Exercise data below:
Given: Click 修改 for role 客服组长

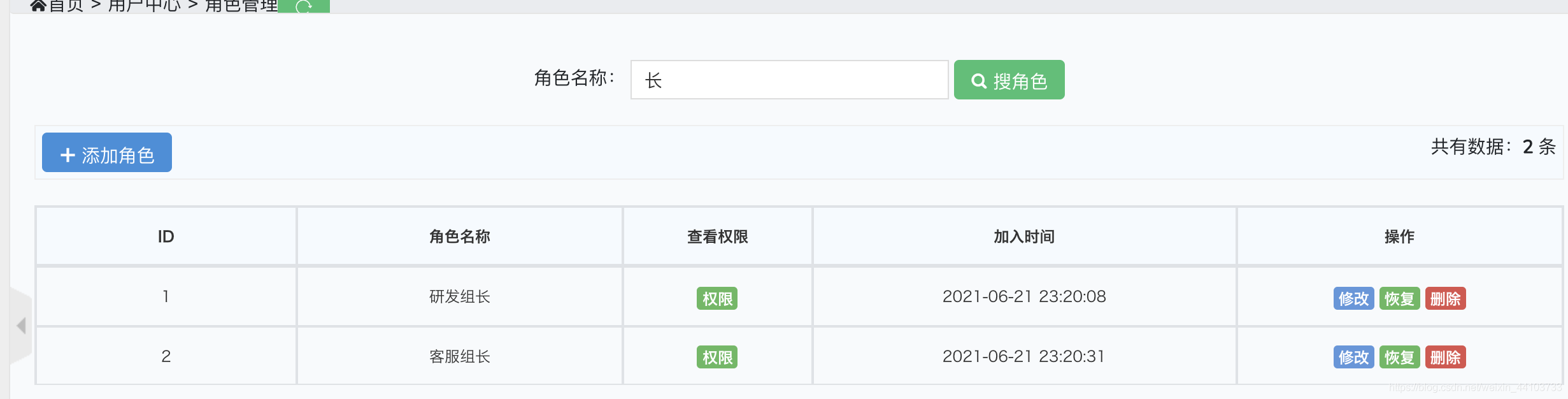Looking at the screenshot, I should click(1354, 356).
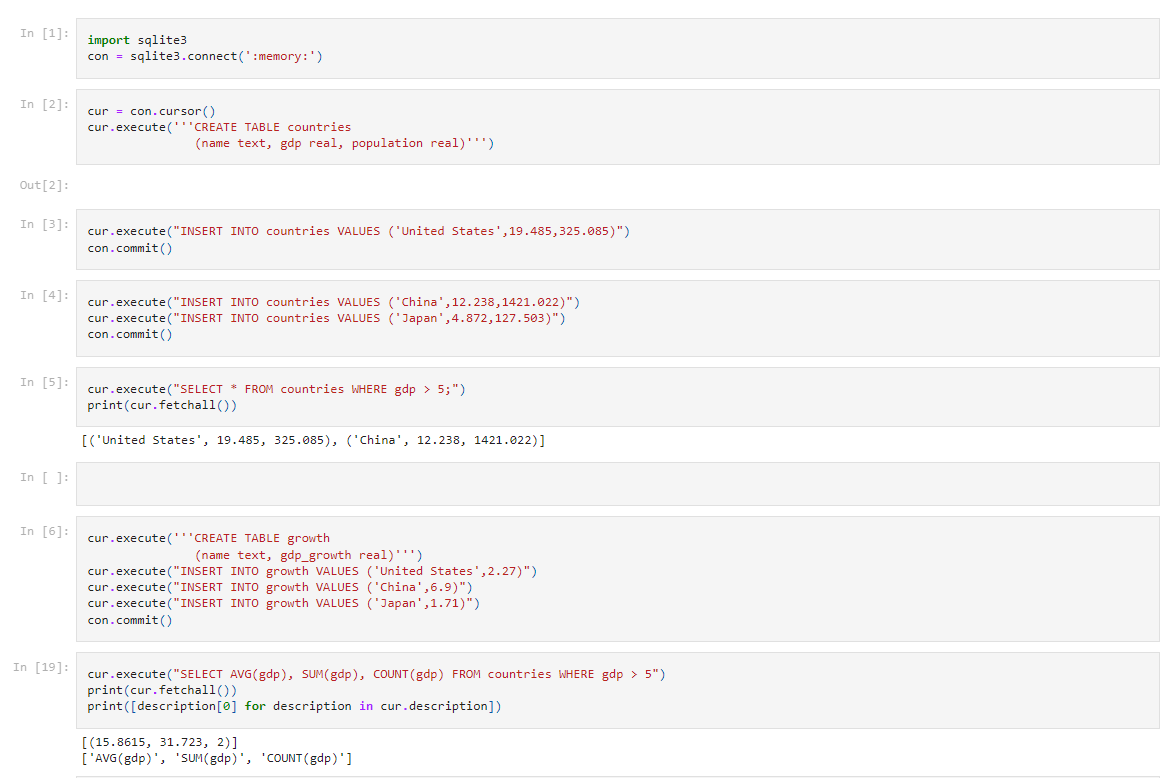Viewport: 1168px width, 778px height.
Task: Select the cur = con.cursor() line
Action: point(140,110)
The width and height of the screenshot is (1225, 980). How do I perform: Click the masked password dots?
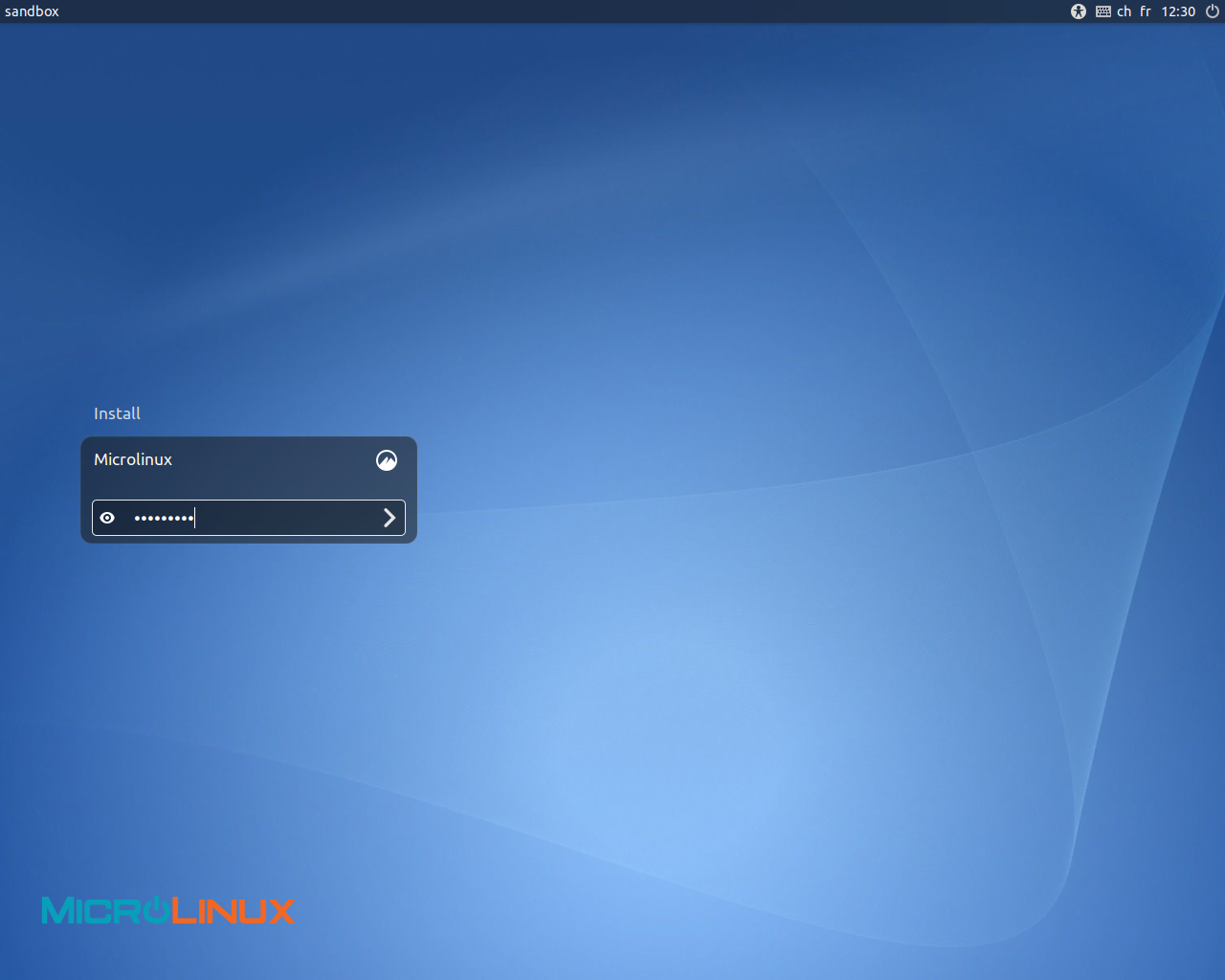[x=164, y=518]
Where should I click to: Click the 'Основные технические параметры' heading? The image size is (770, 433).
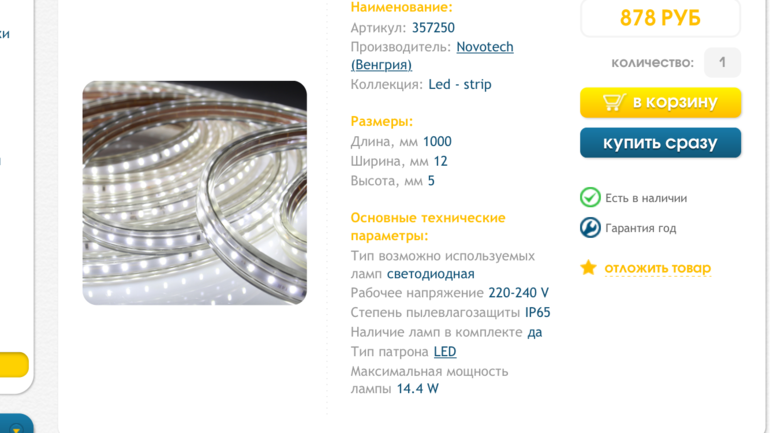(428, 227)
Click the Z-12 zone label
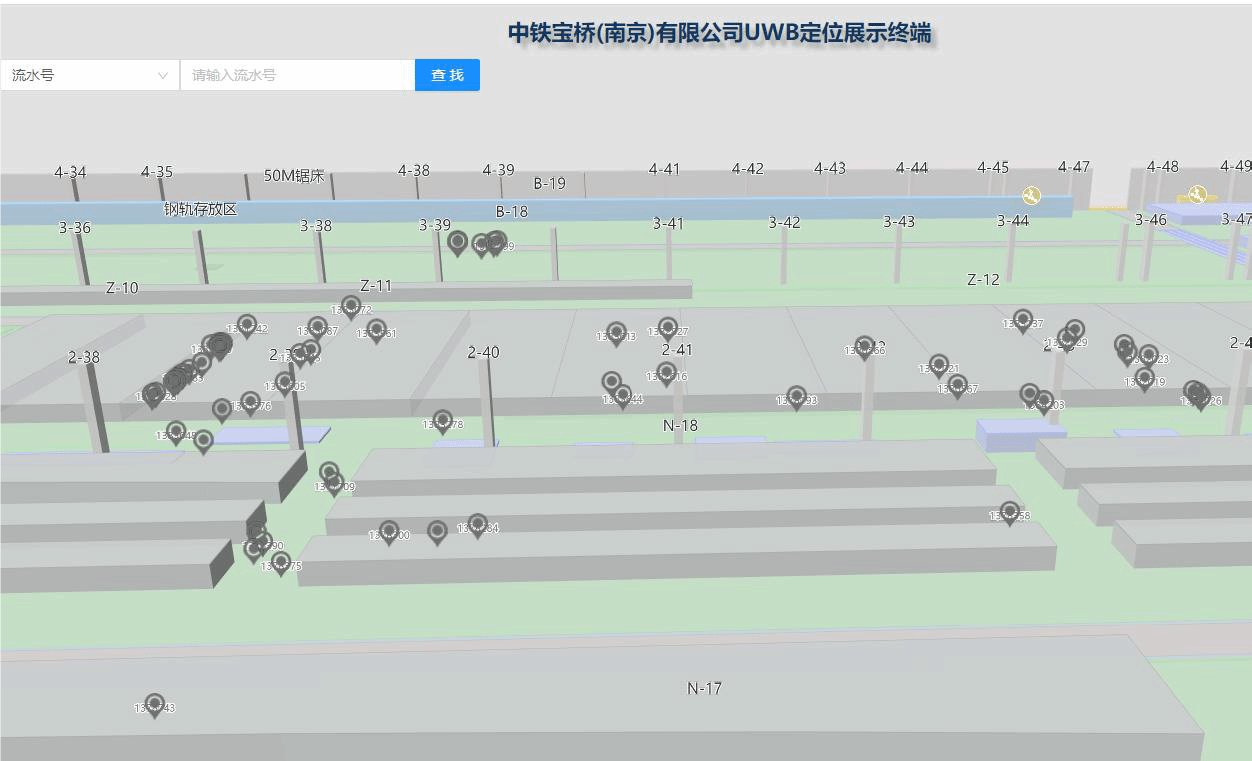Image resolution: width=1252 pixels, height=761 pixels. coord(983,280)
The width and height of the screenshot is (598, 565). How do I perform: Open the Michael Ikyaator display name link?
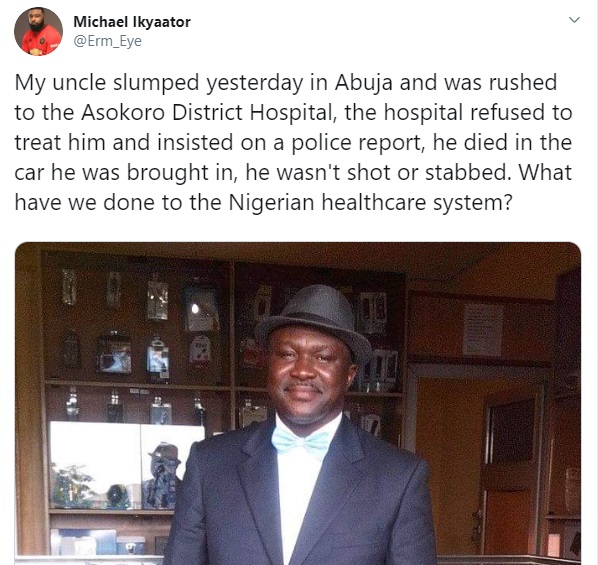coord(132,22)
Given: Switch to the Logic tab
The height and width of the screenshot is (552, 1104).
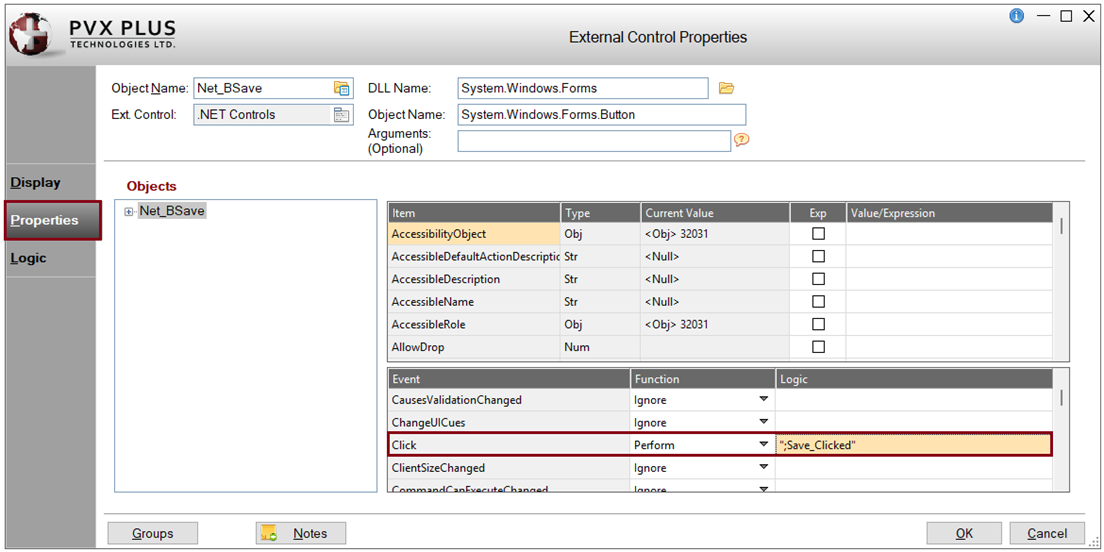Looking at the screenshot, I should [x=29, y=258].
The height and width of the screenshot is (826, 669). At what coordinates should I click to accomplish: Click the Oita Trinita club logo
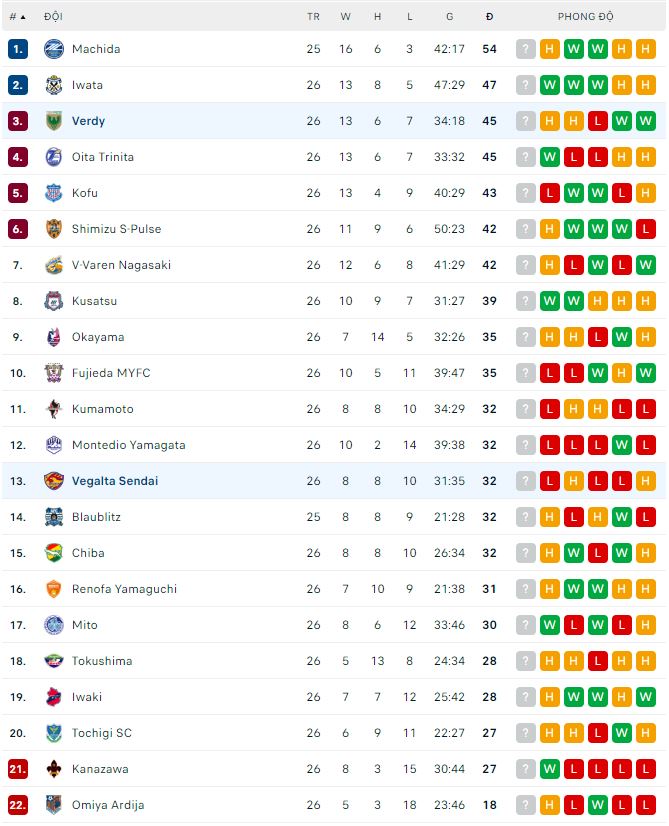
End of Exercise data.
### Your instructions
Give the records again exactly, minus the pictures.

### Result for this task
Given: Click 修改 for role 客服组长

Looking at the screenshot, I should click(1354, 356).
Viewport: 1168px width, 778px height.
Task: Select the cur = con.cursor() line
Action: point(140,110)
The width and height of the screenshot is (1225, 980). How do I perform: Click the masked password dots?
[x=164, y=518]
Where should I click to: Click the 'Основные технические параметры' heading? The image size is (770, 433).
(428, 227)
Click the Z-12 zone label
Image resolution: width=1252 pixels, height=761 pixels. coord(983,280)
The width and height of the screenshot is (598, 565). How do I perform: Open the Michael Ikyaator display name link?
coord(132,22)
Given: Switch to the Logic tab
The height and width of the screenshot is (552, 1104).
Looking at the screenshot, I should [x=29, y=258].
The height and width of the screenshot is (826, 669). At what coordinates should I click to accomplish: Click the Oita Trinita club logo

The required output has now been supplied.